[CGData][ThinLTO] Global Outlining with Two-CodeGen Rounds (#90933)

This feature is enabled by `-codegen-data-thinlto-two-rounds`, which effectively runs the `-codegen-data-generate` and `-codegen-data-use` in two rounds to enable global outlining with ThinLTO. 1. The first round: Run both optimization + codegen with a scratch output. Before running codegen, we serialize the optimized bitcode modules to a temporary path. 2. From the scratch object files, we merge them into the codegen data. 3. The second round: Read the optimized bitcode modules and start the codegen only this time. Using the codegen data, the machine outliner effectively performs the global outlining. Depends on #90934, #110461 and #110463. This is a patch for https://discourse.llvm.org/t/rfc-enhanced-machine-outliner-part-2-thinlto-nolto/78753.

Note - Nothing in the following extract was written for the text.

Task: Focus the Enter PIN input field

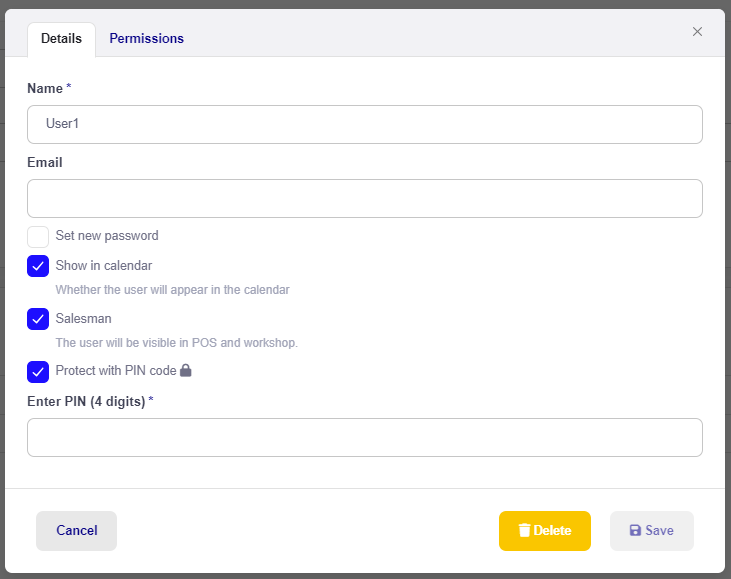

author: Kyungwoo Lee <kyulee@meta.com> 2024-10-09 15:37:41 -0700
committer: GitHub <noreply@github.com> 2024-10-09 15:37:41 -0700
commit: dc85d5263ed5e416cb4ddf405611472f4ef12fd3 (patch)
tree: 5025c790a7c3526f1919c5a9ae6142a1824fa457 /llvm/lib/LTO/LTO.cpp
parent: 4aba20fecaa09089132afe451aa04a22cd3794ca (diff)
download: llvm-dc85d5263ed5e416cb4ddf405611472f4ef12fd3.zip
llvm-dc85d5263ed5e416cb4ddf405611472f4ef12fd3.tar.gz
llvm-dc85d5263ed5e416cb4ddf405611472f4ef12fd3.tar.bz2
1 files changed, 232 insertions, 5 deletions
diff --git a/llvm/lib/LTO/LTO.cpp b/llvm/lib/LTO/LTO.cpp
index e1714b2..8e7675f 100644
--- a/llvm/lib/LTO/LTO.cpp
+++ b/llvm/lib/LTO/LTO.cpp
@@ -13,6 +13,7 @@
 #include "llvm/LTO/LTO.h"
 #include "llvm/ADT/ScopeExit.h"
 #include "llvm/ADT/SmallSet.h"
+#include "llvm/ADT/StableHashing.h"
 #include "llvm/ADT/Statistic.h"
 #include "llvm/ADT/StringExtras.h"
 #include "llvm/Analysis/OptimizationRemarkEmitter.h"
@@ -21,6 +22,7 @@
 #include "llvm/Analysis/TargetTransformInfo.h"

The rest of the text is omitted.